I want to reduce the combat strength to a single number.
But I still want to represent the idea that:
• A tank unit is tougher than an infantry unit (both damage it can deal, and damage it can absorb)
• Battles between equal units should take roughly the same time as battles with differently strengthed equal units. (important for other play issues)
• There is some granularity in the attrition rate to give the waring sides a chance to gauge the battle and retreat if necessary. (not all or nothing)

Originally, I had each unit have an attack value and an armor value.
On a d20, you would have to roll (your attack value - target's armor), or lower to score a kill. Additionally, some units got to roll additional dice, and some got and additional hit before dying. Most needed rolls would be less than 8, many even lower. This provided attrition granularity.

This worked balance-wise but was still too complicated.

So, I dropped the additional hits and dice, and tried to represent than in an increased combat score.
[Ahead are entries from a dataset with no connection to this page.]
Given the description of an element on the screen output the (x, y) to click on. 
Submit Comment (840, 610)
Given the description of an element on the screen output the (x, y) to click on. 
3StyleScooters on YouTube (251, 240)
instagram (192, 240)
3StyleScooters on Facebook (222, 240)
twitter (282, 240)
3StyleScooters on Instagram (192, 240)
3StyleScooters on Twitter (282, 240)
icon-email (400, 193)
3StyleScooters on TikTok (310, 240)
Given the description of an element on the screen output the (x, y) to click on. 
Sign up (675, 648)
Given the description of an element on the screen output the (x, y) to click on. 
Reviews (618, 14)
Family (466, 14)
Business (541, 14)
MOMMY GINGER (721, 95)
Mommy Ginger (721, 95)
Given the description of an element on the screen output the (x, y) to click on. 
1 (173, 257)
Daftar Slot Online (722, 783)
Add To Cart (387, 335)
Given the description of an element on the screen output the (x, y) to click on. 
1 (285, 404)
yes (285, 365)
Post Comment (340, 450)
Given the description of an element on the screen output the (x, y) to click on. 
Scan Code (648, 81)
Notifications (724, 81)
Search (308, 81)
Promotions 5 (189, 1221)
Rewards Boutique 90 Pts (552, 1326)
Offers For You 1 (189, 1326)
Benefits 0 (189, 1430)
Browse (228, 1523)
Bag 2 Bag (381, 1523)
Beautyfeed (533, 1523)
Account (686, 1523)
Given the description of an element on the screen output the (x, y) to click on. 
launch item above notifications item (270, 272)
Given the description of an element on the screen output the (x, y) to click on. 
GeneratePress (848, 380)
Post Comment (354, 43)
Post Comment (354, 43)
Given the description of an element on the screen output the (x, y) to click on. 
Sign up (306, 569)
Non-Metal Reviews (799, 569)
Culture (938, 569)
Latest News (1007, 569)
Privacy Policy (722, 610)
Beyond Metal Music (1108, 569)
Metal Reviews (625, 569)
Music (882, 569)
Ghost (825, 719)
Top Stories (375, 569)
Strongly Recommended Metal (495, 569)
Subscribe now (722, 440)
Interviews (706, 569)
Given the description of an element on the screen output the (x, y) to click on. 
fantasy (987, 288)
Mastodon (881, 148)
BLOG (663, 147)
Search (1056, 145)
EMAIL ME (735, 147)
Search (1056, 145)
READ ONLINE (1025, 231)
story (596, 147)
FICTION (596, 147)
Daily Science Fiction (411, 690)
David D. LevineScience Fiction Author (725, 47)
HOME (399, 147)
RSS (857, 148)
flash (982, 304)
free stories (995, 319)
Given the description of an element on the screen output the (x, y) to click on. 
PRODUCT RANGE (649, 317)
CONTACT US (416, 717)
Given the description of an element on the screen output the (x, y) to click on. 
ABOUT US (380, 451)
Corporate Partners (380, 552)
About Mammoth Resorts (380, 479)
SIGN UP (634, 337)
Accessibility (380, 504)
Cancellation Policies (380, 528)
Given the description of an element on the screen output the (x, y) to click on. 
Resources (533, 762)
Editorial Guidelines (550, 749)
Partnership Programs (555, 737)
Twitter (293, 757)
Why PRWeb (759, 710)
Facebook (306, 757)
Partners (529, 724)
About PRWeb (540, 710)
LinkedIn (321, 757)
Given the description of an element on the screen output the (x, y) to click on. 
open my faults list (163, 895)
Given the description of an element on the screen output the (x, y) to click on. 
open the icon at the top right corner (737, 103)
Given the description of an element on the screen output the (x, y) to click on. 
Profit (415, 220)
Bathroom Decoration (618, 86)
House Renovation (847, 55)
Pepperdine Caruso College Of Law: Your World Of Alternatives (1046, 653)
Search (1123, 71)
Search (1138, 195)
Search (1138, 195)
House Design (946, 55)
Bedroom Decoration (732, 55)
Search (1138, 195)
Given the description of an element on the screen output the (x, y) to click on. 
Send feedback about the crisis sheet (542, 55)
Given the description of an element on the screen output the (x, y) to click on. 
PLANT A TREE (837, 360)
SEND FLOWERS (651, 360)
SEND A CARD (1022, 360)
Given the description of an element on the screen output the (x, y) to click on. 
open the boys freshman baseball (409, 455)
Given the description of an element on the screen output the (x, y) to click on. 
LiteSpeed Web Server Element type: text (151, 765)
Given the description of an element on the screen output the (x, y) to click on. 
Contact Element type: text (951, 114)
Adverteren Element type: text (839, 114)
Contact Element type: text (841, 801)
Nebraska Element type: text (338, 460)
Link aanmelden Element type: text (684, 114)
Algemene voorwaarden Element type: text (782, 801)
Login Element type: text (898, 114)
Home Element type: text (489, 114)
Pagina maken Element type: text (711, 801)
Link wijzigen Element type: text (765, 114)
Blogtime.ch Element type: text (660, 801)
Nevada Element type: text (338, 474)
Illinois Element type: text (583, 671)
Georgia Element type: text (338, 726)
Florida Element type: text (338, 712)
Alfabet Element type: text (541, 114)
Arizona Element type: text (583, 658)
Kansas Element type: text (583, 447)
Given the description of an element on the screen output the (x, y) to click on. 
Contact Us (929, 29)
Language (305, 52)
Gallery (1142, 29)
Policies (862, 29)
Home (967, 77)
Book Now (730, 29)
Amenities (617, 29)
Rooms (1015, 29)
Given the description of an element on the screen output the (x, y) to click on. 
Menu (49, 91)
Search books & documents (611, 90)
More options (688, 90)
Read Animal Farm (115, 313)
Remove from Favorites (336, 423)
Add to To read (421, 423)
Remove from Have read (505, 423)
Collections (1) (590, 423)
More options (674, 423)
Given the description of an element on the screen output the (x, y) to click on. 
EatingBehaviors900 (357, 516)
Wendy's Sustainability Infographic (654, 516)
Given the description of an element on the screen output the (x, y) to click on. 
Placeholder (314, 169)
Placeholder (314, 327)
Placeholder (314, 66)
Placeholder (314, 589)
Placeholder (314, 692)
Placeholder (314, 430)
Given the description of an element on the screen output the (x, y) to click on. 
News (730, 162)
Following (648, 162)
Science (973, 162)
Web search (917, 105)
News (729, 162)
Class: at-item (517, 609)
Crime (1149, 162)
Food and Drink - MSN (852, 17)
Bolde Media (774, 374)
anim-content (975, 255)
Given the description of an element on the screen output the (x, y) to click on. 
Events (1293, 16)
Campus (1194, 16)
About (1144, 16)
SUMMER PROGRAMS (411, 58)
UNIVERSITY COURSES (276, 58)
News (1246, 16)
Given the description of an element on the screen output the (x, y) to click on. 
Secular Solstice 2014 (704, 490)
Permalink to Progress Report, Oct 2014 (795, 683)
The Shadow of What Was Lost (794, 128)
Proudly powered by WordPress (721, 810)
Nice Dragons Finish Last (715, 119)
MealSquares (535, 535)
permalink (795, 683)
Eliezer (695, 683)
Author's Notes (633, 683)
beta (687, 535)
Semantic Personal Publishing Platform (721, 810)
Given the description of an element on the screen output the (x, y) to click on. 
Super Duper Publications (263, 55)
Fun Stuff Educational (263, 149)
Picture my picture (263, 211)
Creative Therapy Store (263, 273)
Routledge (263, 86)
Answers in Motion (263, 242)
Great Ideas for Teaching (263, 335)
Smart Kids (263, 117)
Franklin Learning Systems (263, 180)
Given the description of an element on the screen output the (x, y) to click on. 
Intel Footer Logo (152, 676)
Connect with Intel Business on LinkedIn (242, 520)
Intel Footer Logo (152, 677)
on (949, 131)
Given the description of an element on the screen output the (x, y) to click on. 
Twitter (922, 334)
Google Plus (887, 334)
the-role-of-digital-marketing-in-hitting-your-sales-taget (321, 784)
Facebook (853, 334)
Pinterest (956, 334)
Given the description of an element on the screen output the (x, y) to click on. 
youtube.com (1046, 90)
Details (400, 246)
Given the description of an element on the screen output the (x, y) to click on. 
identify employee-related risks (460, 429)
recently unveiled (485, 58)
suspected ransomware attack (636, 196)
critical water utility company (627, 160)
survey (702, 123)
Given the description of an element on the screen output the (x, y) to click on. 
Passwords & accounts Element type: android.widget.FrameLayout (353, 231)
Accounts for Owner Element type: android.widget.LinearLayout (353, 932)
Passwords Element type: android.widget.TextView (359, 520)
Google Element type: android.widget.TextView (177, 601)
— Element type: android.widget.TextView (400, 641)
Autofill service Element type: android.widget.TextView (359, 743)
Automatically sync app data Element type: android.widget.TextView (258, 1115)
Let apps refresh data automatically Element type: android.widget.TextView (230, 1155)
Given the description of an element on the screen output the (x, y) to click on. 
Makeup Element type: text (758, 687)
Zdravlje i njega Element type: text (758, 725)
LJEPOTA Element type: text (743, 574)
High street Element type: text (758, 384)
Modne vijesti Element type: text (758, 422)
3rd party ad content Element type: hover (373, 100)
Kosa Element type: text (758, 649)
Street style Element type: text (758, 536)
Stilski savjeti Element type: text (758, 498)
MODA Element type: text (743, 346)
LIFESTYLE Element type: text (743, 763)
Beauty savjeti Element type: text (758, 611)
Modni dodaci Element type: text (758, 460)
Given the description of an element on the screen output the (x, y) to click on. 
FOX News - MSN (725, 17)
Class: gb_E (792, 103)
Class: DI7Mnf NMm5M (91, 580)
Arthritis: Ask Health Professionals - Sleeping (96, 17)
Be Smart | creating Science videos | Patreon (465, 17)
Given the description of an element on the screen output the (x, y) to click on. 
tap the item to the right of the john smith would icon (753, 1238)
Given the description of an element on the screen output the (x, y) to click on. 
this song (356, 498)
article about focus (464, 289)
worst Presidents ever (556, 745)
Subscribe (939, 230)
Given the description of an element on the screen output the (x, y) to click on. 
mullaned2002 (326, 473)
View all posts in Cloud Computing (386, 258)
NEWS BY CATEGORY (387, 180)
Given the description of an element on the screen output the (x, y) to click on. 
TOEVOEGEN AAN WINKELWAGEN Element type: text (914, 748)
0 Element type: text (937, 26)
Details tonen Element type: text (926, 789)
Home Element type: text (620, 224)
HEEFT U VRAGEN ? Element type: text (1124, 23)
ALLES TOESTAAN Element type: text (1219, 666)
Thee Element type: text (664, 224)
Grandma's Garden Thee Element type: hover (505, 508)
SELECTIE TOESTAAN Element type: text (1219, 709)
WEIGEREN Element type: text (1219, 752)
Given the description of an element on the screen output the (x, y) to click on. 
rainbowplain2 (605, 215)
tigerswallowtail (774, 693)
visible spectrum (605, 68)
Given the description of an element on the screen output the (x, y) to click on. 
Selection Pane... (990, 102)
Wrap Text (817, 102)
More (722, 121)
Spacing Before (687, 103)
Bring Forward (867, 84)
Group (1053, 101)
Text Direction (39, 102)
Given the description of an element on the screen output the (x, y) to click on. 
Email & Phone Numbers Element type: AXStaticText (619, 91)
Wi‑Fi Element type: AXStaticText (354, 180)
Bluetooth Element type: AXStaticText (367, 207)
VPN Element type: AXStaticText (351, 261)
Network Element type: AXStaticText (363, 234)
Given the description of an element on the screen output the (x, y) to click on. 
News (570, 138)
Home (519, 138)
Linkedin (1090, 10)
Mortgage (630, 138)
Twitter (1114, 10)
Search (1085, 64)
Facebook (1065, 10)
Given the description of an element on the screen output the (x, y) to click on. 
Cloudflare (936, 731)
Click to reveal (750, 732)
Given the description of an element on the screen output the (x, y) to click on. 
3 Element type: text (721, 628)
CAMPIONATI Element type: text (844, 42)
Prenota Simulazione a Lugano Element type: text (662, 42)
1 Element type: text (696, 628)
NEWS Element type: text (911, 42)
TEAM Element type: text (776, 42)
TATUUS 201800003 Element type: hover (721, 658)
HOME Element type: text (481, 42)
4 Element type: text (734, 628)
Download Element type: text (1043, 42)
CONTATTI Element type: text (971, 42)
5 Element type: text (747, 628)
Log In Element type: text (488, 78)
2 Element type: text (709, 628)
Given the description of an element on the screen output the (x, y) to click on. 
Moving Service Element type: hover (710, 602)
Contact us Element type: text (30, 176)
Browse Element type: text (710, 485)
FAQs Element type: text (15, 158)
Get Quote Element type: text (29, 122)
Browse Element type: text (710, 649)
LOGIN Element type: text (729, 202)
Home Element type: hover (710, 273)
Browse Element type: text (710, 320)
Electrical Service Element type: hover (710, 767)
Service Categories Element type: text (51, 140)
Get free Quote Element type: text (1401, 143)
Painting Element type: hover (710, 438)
I though about rolling (your combat score - your target's score) or lower to hit, with 1 always hitting and 12 always missing.
That lead to some strange results (equal units were the same as units with a 1 point difference) and in many cases the battle took too long to resolve (needing 1 or 2 on d10.
Then I though of subtracting only half the targets combat score. But that seemed messy and suspiciously close to having two separate combat values again.

Here's what I'm currently thinking.
Each unit decides to attack a specific unit in the battle and rolls a d12. Normally, a 1-6 hits, 7-12 misses.
But this will be modified based on the relative strengths of the units to each other.
For every point below your target's score, you subtract a point from the numbers that can hit.
For every point above your target's score, you add a point to the numbers that can hit.
A roll of 1 always hits, and a 12 always misses regardless of the needed roll.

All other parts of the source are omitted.